OCIMF's SIRE 2.0 regime has made tanker inspections digital and risk-based, with a deliberate focus on crew competence and behaviour alongside hardware. That change rewards operators who treat safety as a daily practice, not a document.
The Oil Companies International Marine Forum rebuilt its Ship Inspection Report programme as SIRE 2.0, and the mandatory phase has now been in force for well over a year. The headline change is not just that inspectors carry tablets instead of clipboards. It is that the questionnaire is generated for each vessel by cargo type, voyage profile and history, and that human factors sit at the centre of the assessment.

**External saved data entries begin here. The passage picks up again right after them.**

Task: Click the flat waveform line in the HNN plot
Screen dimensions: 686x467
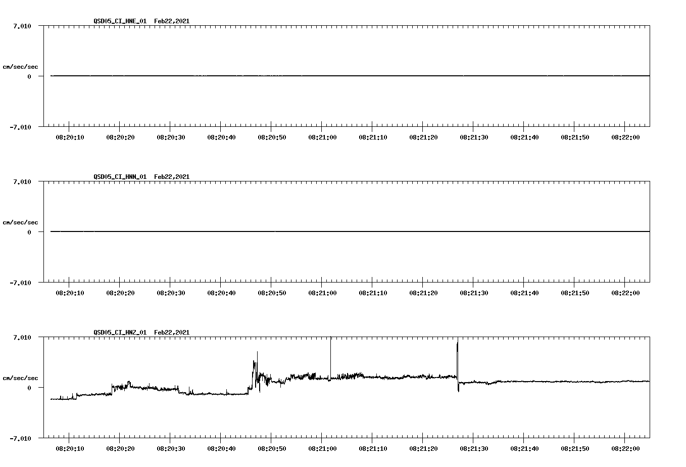Action: pyautogui.click(x=303, y=232)
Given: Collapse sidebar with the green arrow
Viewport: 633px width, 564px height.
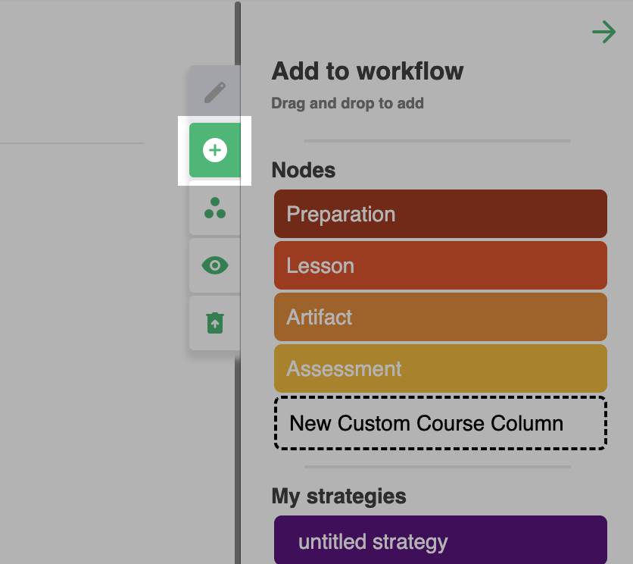Looking at the screenshot, I should point(603,32).
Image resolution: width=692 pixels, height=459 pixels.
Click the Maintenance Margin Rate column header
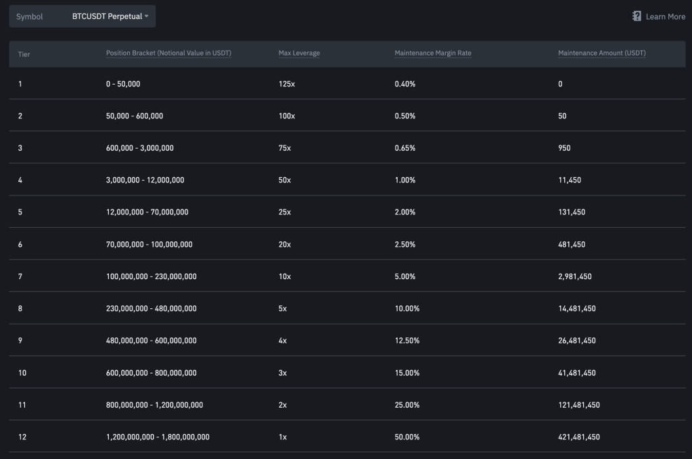tap(432, 53)
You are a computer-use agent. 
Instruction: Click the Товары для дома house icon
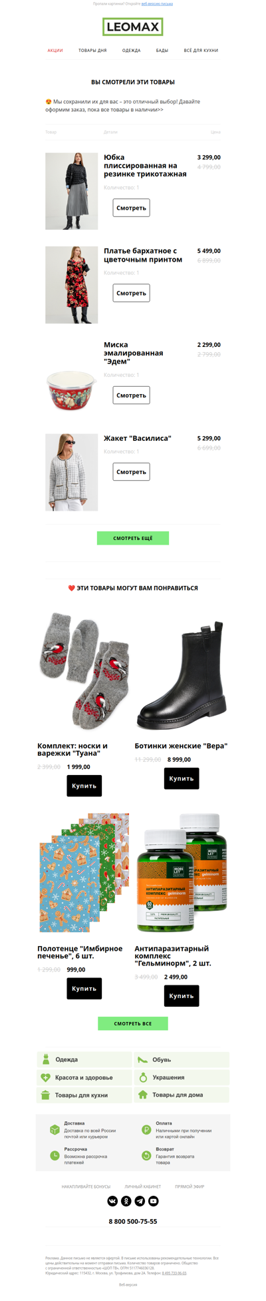click(x=142, y=1094)
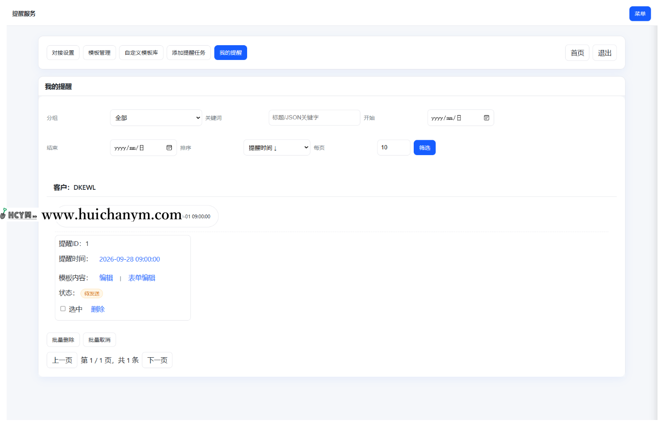Select the 我的提醒 tab
The image size is (667, 430).
230,53
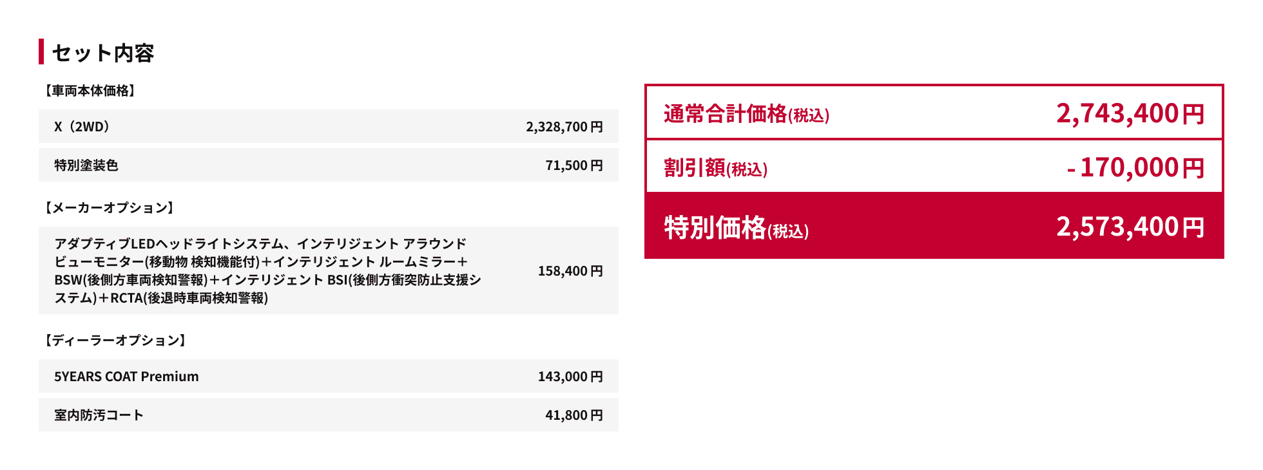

In practice this means an inspector looks beyond whether a procedure exists on paper and observes how the crew actually applies it. Competence, familiarity with equipment and decision-making under normal operations all carry weight. The regime even allows inspectors to record where a crew exceeds expectations, not only where it falls short.
Early experience across the sector suggests the technical questions were the easier part. Interpreting and documenting human performance consistently has taken more effort, for inspectors and operators alike.
For vessels trading to Nigerian terminals serving the IOCs, the message for owners and managers is consistent with good seamanship. Drills that are genuinely practised, records that match reality on deck, and crews who understand the reasoning behind a procedure tend to inspect well. SIRE 2.0 simply makes that culture visible.